Spider Speed and Turbo Crawl
Spider speed option lets the user to increase the speed of the crawler. By default application creates 5 threads which scrap the website data in parallel. But if more speed is required (if computer hardware and internet speed in capable of handling this) then this can be done with spider speed option available in Spider menu. See the image below.
Below is the image that how this option looks like.
The option ‘Connection Timeout’ waits for mentioned seconds when connecting to a URL. The time can be set for this option from 1 – 15 seconds. If in that time span the webpage do not responds then application throws a ‘Connection Timeout Exception’ which is properly handled. Moreover, this option lets the user know the website responding time.
There is an option as well for ‘Turbo Crawl’. This option saves users’ time and crawl the website at turbo speed without manual spider speed specification. It automatically sets the spider speed at turbo.

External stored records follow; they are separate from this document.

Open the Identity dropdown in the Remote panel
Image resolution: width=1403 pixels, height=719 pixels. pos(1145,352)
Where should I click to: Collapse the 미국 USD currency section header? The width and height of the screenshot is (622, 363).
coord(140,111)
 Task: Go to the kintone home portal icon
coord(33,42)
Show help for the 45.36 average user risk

Requirements for Turbo Crawl
Turbo Crawl requires good hardware specifications for being used. Make sure you have at least ‘Core i’ technology and a good internet connection speed when enabling this option.

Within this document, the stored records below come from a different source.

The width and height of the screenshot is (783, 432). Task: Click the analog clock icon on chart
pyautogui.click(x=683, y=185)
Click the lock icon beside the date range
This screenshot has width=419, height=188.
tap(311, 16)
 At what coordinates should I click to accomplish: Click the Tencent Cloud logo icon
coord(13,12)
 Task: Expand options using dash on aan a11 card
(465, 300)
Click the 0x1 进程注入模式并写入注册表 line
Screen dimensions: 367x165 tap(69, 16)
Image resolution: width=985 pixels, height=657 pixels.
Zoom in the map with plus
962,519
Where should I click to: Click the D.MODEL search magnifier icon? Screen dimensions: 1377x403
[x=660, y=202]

Note: When turbo crawl has enabled; all the filters and search options will be unable to access to make sure the data authenticity. These options will be accessible once the crawl gets completed and/or finalized by the user. Option can be found in Spider Menu. Below is a snapshot.
Scenarios where Turbo Crawl is Recommended
Below are some scenarios where turbo crawl is worth using it.
- When deep crawl is required: Make sure that system has enough memory to crawl the maximum URLs from a website.
- If big data is required: Webbee crawls every bit from webpage and sort and schedule it in different files for user. Read the “Download Options and Advance Reports Download” section for more details.
- If the sitemap extraction is required and the targeted website has “big in size sitemaps” and “big count of sitemaps” in its robots.txt. (If robots.txt does not contain the sitemaps URLs then manual input can be used for sitemap crawling. Read Custom Robots section)
- Just header status codes are required for website i.e. how many webpages on website are 200 OK or Redirects and/or 404 not found.